§ About this task
Skip the pictures. Quote every line below, exactly, from the one with "Click the IDaaS logo in the top bar" through the final line.

[Dataset entries]
┌──

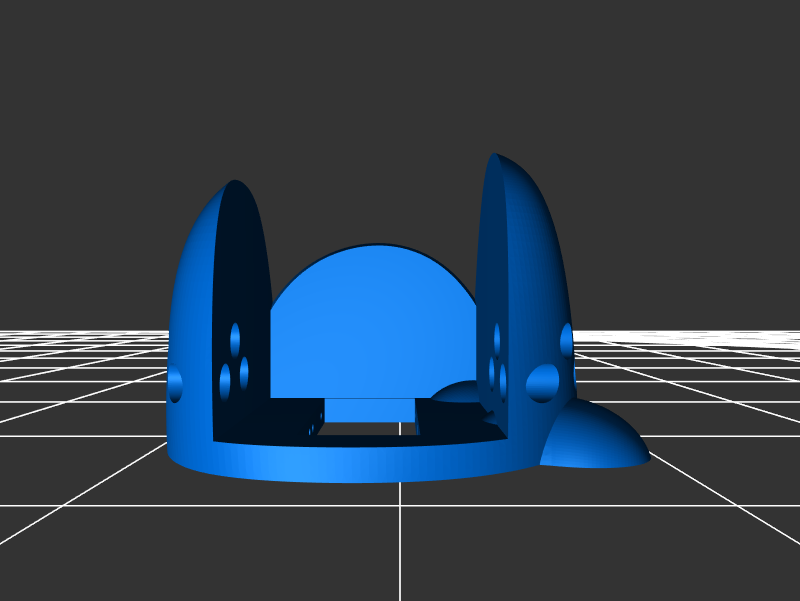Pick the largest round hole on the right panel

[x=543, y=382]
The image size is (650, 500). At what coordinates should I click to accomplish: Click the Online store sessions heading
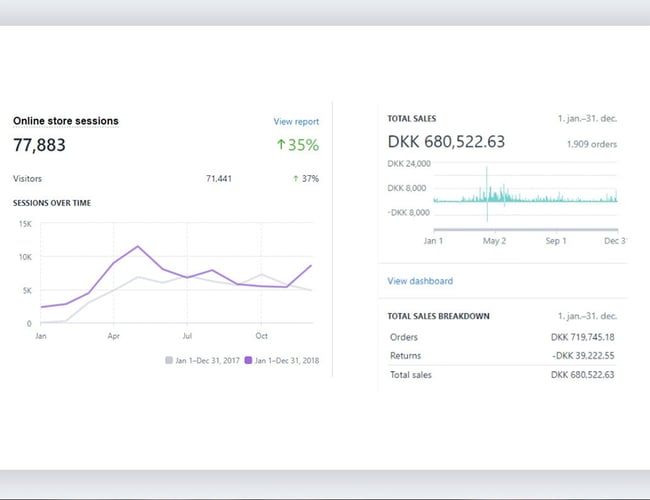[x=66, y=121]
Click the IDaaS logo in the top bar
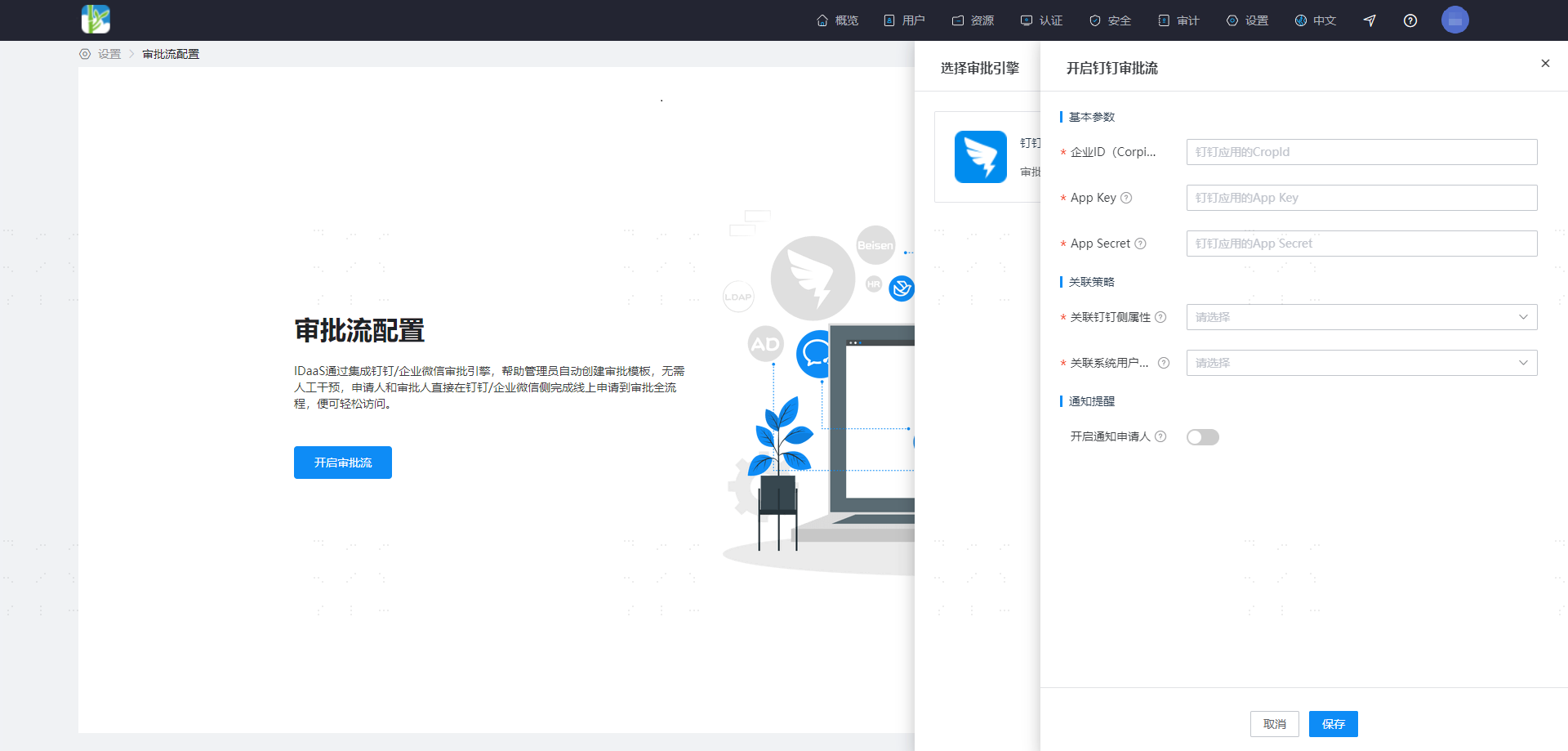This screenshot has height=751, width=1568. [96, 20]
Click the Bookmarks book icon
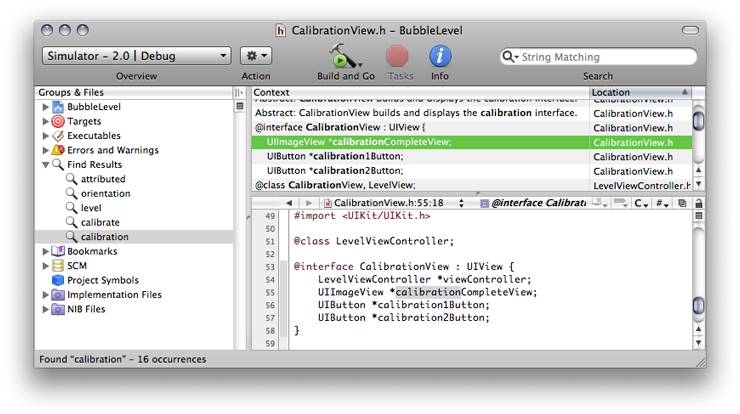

└──

§ The answer
Click the IDaaS logo in the top bar
This screenshot has height=751, width=1568. [96, 20]
Click the Bookmarks book icon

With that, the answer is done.